The difference, of course, is that some folks are eager to assign different values to the different stages of human life in order to promote a utilitarian argument. By acknowledging that a blastocyst is a certain stage of human development, one acknowledges the possibility that it might have intrinsic value as human life. This is an important point, when considering a utilitarian argument.
One can then go on to argue about the intrinsic value of this particular form of human life, if one wants to. I, however, am of the opinion that this value is ultimately unknowable, and thus must be divorced from utilitarian analysis.
To extend it to your weather pattern analogy, if somebody declared all rainy days of little worth, and got hold of Karl Rove's Weather Machine, and set about eliminating rainy days because he found sunny days to be of higher value, then we're getting into the same territory.
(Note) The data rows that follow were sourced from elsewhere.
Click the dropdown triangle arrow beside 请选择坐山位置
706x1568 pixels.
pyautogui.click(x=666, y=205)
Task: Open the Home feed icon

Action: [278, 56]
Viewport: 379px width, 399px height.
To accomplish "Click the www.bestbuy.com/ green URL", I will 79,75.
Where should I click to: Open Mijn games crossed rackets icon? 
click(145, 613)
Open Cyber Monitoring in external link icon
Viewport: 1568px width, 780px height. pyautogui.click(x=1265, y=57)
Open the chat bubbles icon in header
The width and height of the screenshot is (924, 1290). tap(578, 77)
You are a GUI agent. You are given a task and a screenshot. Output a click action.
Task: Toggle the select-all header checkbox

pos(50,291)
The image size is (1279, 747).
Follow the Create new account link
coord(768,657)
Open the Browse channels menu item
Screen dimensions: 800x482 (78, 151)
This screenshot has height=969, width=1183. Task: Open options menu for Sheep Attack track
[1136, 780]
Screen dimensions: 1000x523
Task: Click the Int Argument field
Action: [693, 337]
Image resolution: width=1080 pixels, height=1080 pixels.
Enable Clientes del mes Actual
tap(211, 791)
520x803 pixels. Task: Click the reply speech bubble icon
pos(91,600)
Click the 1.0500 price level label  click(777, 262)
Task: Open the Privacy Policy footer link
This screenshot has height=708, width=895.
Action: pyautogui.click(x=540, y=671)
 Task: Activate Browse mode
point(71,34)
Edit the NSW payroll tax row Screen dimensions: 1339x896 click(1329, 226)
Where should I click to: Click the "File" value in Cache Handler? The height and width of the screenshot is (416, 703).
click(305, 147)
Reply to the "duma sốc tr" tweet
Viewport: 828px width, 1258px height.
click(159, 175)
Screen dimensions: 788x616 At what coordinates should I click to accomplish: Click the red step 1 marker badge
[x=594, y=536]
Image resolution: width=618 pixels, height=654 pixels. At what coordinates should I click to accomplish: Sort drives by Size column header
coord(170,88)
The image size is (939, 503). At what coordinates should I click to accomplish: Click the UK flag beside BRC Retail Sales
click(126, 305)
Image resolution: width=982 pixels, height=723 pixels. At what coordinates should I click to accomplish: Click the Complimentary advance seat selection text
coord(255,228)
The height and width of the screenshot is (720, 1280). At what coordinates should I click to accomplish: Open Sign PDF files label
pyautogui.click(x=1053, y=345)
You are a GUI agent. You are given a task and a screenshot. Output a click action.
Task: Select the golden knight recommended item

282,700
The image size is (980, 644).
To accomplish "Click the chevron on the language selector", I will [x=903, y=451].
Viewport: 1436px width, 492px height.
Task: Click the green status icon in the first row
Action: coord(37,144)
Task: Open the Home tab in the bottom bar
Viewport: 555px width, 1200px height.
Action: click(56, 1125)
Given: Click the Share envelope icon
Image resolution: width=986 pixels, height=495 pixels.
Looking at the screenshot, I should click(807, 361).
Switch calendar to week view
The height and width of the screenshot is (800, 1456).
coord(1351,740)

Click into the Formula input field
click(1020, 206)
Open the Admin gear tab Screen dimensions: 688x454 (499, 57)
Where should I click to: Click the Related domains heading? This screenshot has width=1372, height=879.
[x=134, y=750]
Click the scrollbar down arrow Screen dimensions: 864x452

The counter argument that a rainy day weather pattern may be as valuable as a sunny day weather pattern would start with the acknowledgement that they are both weather patterns, and both connected to a larger whole, and may both have similar intrinsic value.
If one just says that rainy days are not sunny days and that sunny days are better, one misses the point.
Certainly. But utilitarian arguments are not intrinsically improper. Indeed, I would suggest that they are a necessity.
It is not a particularly easy task to draw a scientific "off limits" line when dealing with pre-implantation reproductive cycles. For example, artificial implantation of blastocysts has some considerable success in generating term pregnancies, which would not occur if manipulation of blastocysts (with the concomitant percentage loss of blastocysts generated and used in artificial settings) was forbidden.
I think we have to realistically recognize the ubiquity of pre-implantation reproductive cell generation as a utilitarian matter, or otherwise consign to the dustbin a great many reproductive advances in both viability and health.